● **Work instructions**: Starting from the line in which "[Toggle menu] (129, 10)" appears, output every line down to the last line of the data below, exactly and without anything more.

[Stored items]
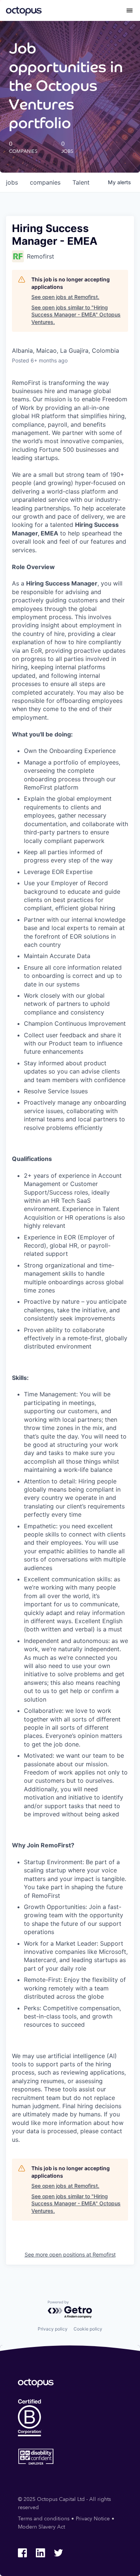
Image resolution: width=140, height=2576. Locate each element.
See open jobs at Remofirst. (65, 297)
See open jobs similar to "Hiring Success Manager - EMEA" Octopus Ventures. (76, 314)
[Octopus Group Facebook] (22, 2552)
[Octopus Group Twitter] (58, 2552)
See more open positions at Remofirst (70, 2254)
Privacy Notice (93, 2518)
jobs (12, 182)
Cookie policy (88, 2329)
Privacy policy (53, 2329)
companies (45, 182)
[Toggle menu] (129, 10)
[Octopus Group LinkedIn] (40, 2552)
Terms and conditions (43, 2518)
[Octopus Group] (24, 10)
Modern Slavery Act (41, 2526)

● **Problem solution**:
[Toggle menu] (129, 10)
[Octopus Group LinkedIn] (40, 2552)
Terms and conditions (43, 2518)
[Octopus Group] (24, 10)
Modern Slavery Act (41, 2526)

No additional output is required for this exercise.